Фрагмент текста:

________________

Итак, если поставить вопрос, существуют ли в санскрите после отделения всех аффиксов двусложные или многосложные простые слова, то на него необходимо ответить утвердительно, поскольку в этом языке встречаются такие слова, последний член которых нельзя с уверенностью рассматривать как суффикс, присоединенный к корню. В то же время простота этих слов, очевидно, лишь кажущаяся. Они, бесспорно, представляют собой сложения, значение одного из элементов которых утратилось.

________________

Список заданий:
[1] Процитируйте отрывок о санскрите от слов «Итак, если поставить» до слов «элементов которых утратилось.».
[2] Чем, согласно отрывку о санскрите, на самом деле являются многосложные слова, которые лишь кажутся простыми?
Записи взяты из другого источника.

Исходные записи:
________________

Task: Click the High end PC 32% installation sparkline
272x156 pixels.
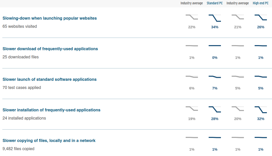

________________

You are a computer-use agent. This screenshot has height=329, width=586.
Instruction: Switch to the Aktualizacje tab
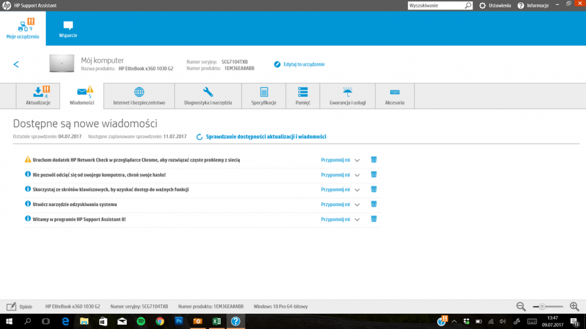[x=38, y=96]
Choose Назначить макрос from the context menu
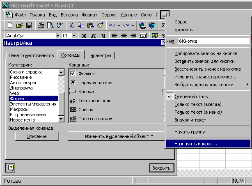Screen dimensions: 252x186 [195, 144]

________________

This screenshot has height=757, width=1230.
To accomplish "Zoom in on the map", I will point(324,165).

________________

Ответы:
[1]
Итак, если поставить вопрос, существуют ли в санскрите после отделения всех аффиксов двусложные или многосложные простые слова, то на него необходимо ответить утвердительно, поскольку в этом языке встречаются такие слова, последний член которых нельзя с уверенностью рассматривать как суффикс, присоединенный к корню. В то же время простота этих слов, очевидно, лишь кажущаяся. Они, бесспорно, представляют собой сложения, значение одного из элементов которых утратилось.

[2] Сложениями, значение одного из элементов которых утратилось.